===== Recorded information =====

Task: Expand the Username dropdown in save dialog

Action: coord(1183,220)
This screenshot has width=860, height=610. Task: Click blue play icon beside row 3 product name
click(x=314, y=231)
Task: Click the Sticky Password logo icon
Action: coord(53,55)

=====

What you need to do:
Reproduce the records exactly as they appear.

Solution:
Task: Expand the Username dropdown in save dialog

Action: coord(1183,220)
This screenshot has width=860, height=610. Task: Click blue play icon beside row 3 product name
click(x=314, y=231)
Task: Click the Sticky Password logo icon
Action: coord(53,55)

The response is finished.